Work to complete: Beginning with the line that holds "Screen dimensions: 1456x819" and ending with the last line below, repeat each line exactly, leaving any pictures out.

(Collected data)
■ ■ ■

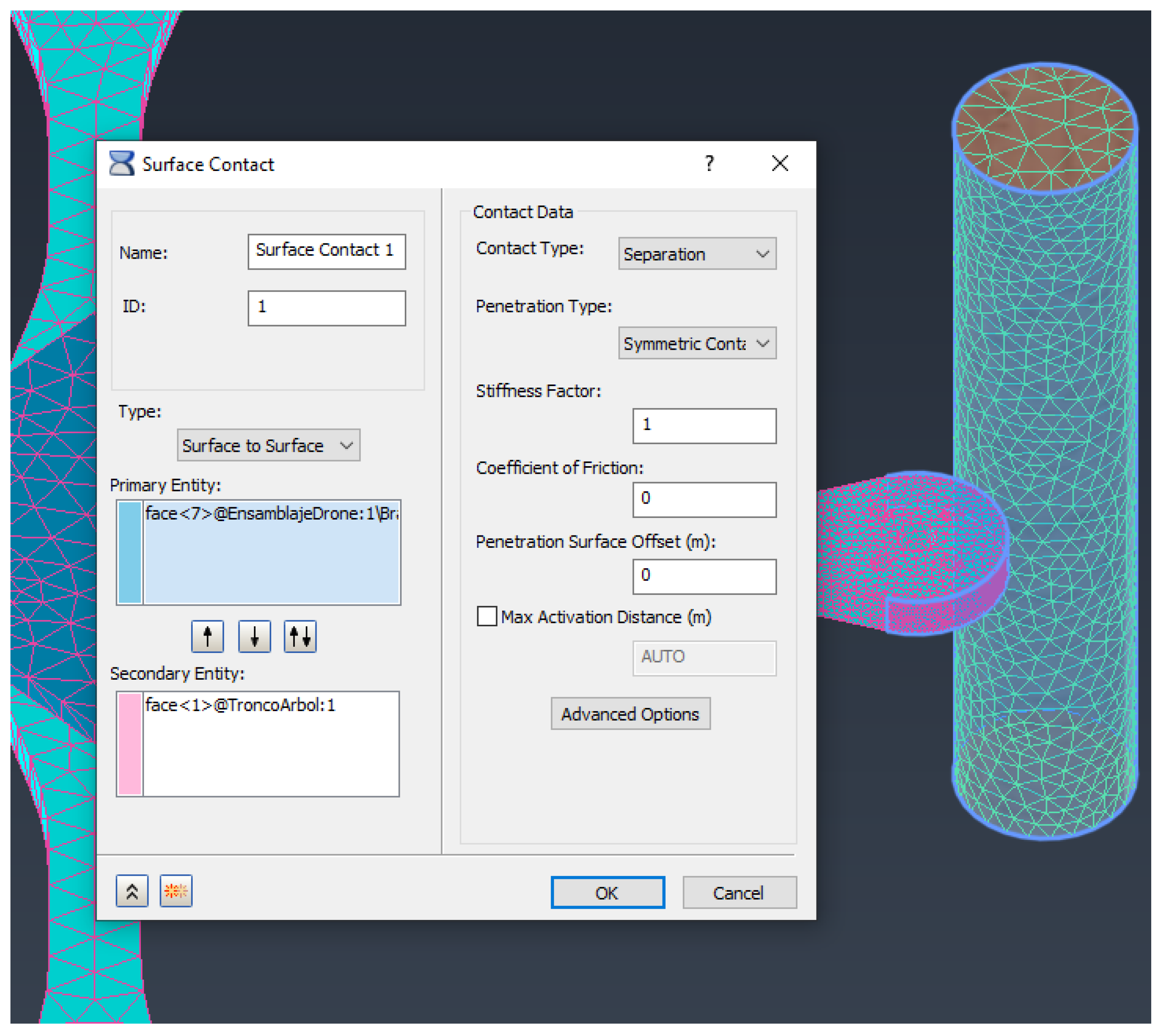Screen dimensions: 1164x1036
Task: Click the Surface Contact title icon
Action: tap(121, 164)
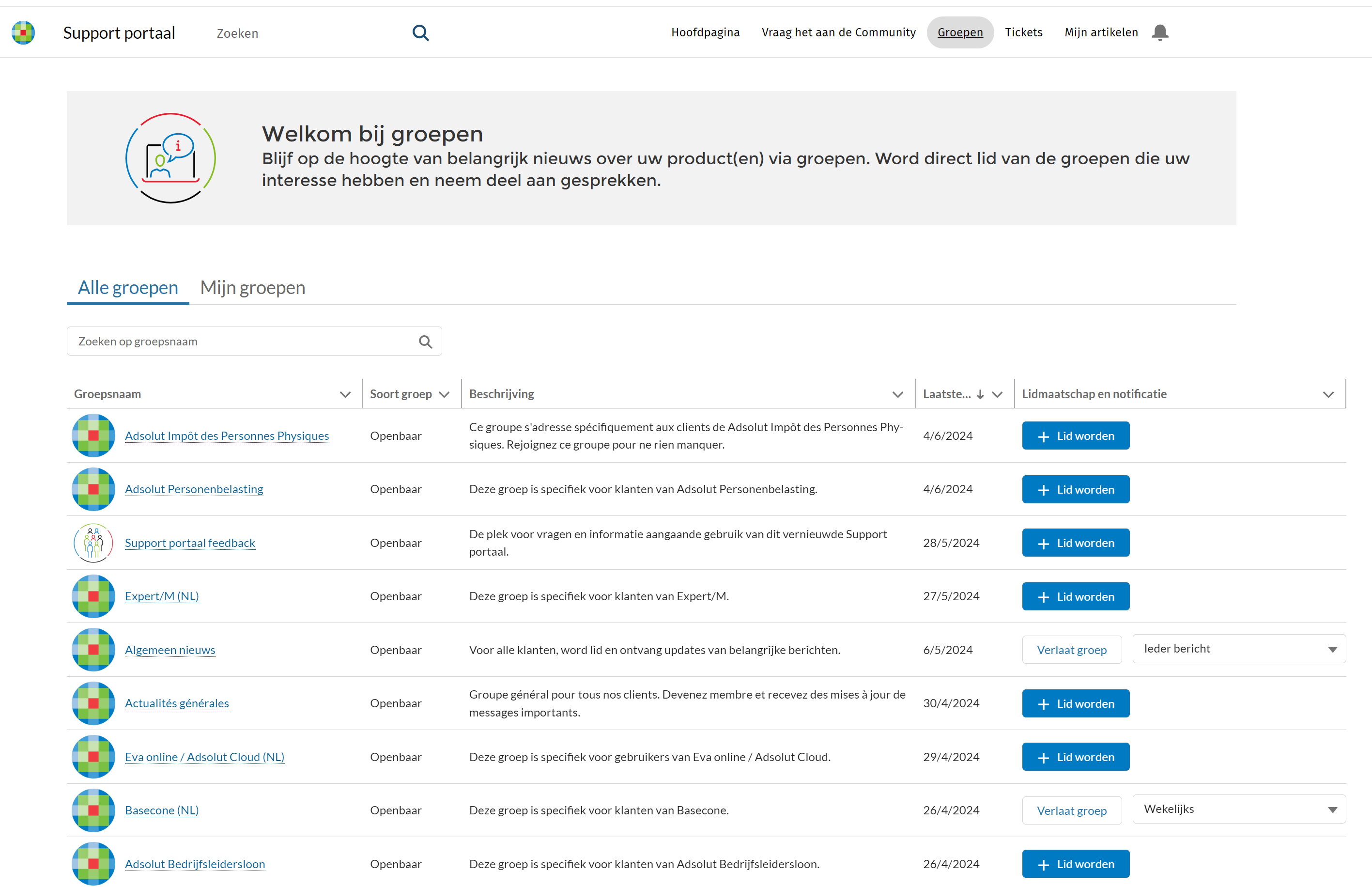
Task: Click the Algemeen nieuws group avatar icon
Action: point(93,650)
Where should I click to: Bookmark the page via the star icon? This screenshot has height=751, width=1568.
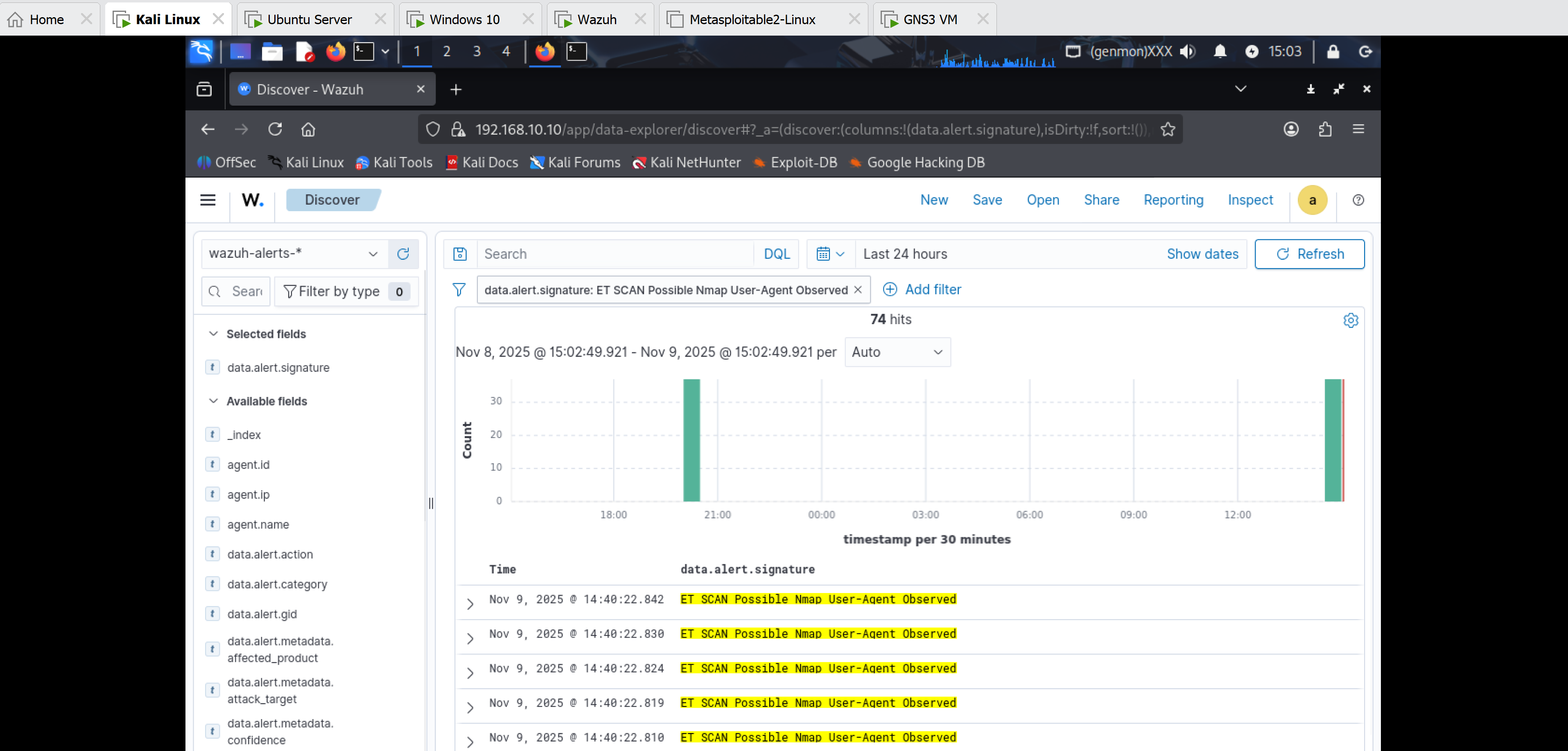coord(1168,129)
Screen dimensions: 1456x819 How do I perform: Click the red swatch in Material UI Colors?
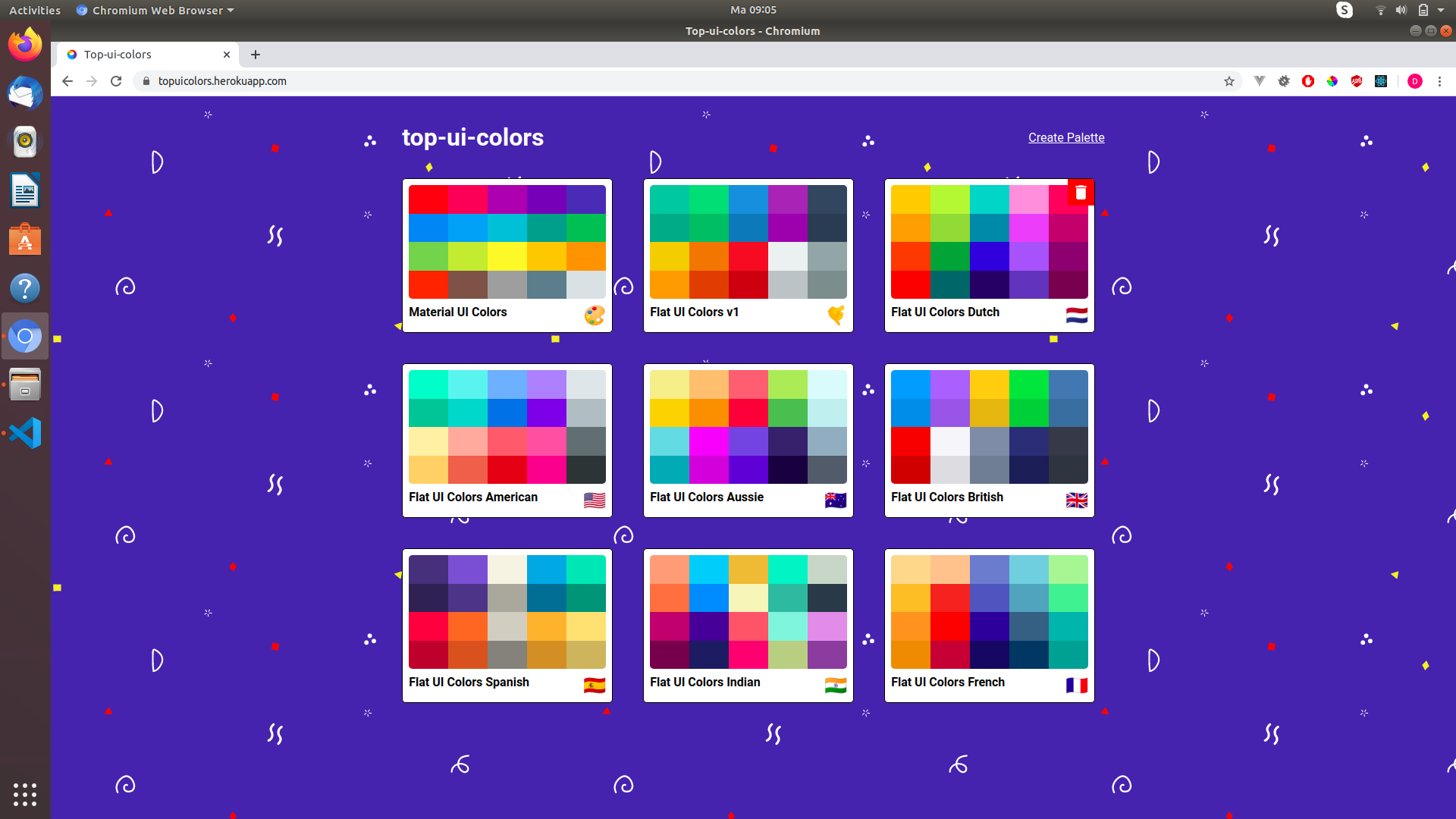point(428,199)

■ ■ ■

Answer box:
Screen dimensions: 1456x819 How do I perform: Click the red swatch in Material UI Colors?
point(428,199)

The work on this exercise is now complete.